Posted by ちょっとだけ関係者 at 2009年09月10日 03:13
 税金が使われること自体が問題だと思う。 利益をあげる為の研究開発なら原則は資金は投資家を募って自分で集めるのが本来のはず。 税金には年金生活者の消費税も含まれているのだから個別の利益に関するばらまきに使用するのは適当ではない。 投資家が日本で育っていないなら個別業界内で基金でも募って新たな産業を育成するなり自助努力すべき。 
Posted by セレステ at 2009年09月10日 09:54
> お役所から大きい予算がつくと、いろいろお役所から「ご紹介」していただきました。

まぁ、そんなこともあるかも知れませんね。
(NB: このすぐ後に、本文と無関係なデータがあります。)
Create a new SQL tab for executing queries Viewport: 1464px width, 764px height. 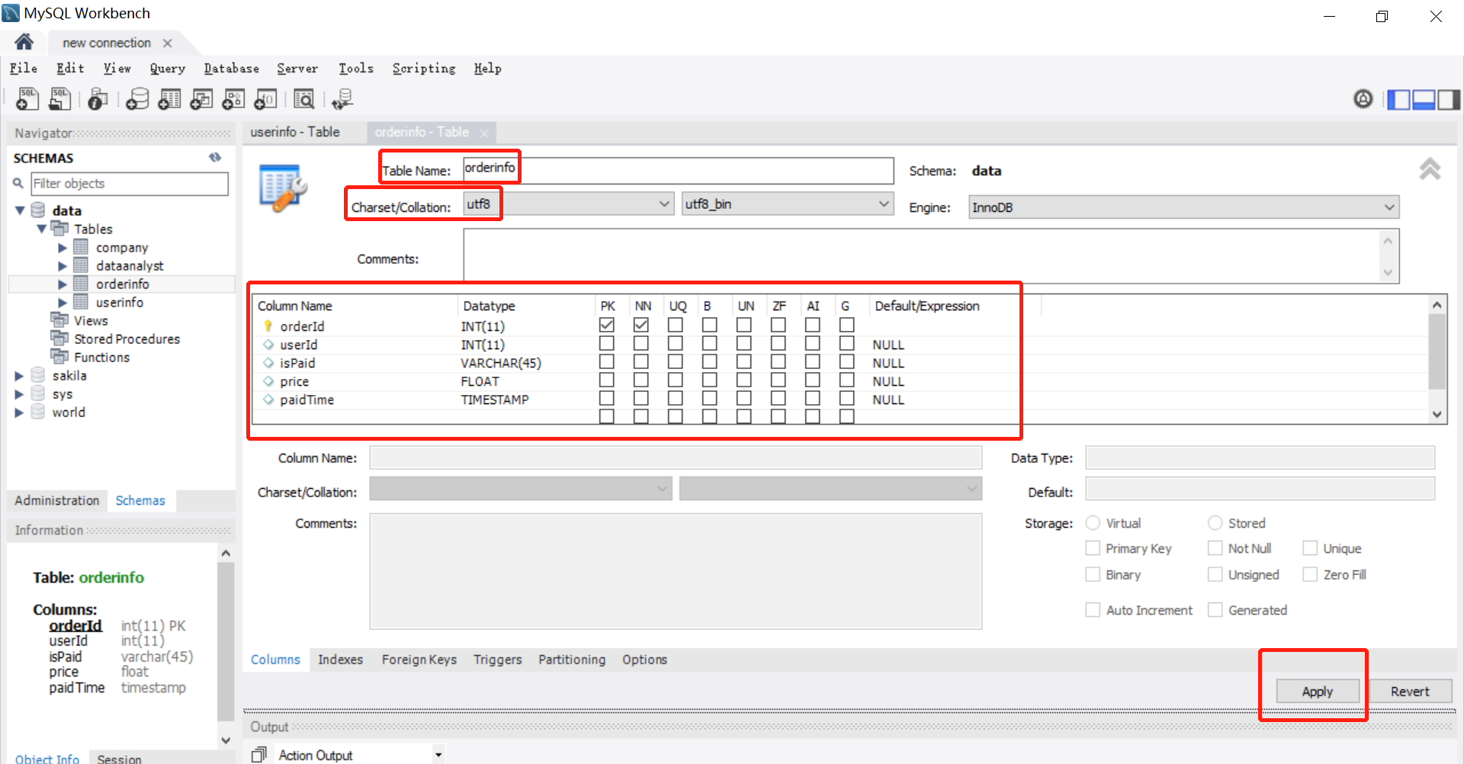click(x=27, y=98)
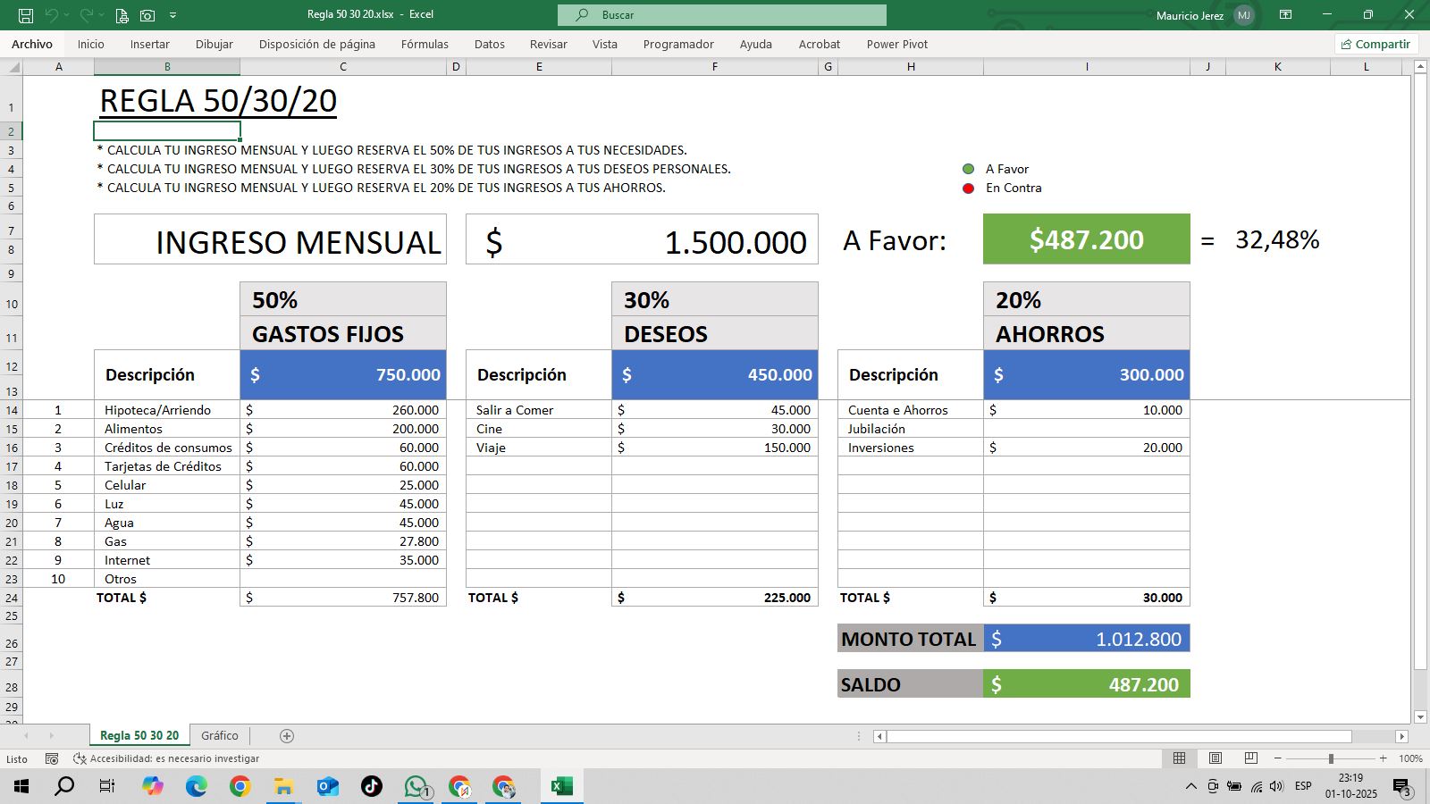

僕が担当したケースでは僕達はノータッチでしたが。

> 事後評価が、役人さんご自身の出世に響くとなれば、すぐに制度は改善されると思います。

有識者も。情報がディスクローズされていれば、判断に対する評価は全世界がやってくれます。結局のところ、何より必要なのは透明性です。
Posted by buu* at 2009年09月10日 10:10
コメントありがとうございました。

>必要なのは透明性
と思います。しかし、お役所が「議事録を公開する」と決めれば済む話ですよね。まじめに選考していれば、有識者・お役人さんのどちらも困らないと思うのですが。
Posted by ちょっとだけ関係者 at 2009年09月10日 23:31
> まじめに選考していれば、有識者・お役人さんのどちらも困らないと思うのですが。

僕がやっていたときは、有識者というのは産総研の研究者とか、要は他の案件があるときにはお金をもらう立場の人だったりしました。全員の面子は覚えていないんですが。それで、結局役所の方が立場が上ということもあり、持ちつ持たれつのところもあるので、そういうプレッシャーのある場に有識者を連れ出すことはしないんでしょうね。でも、そこから変えないと。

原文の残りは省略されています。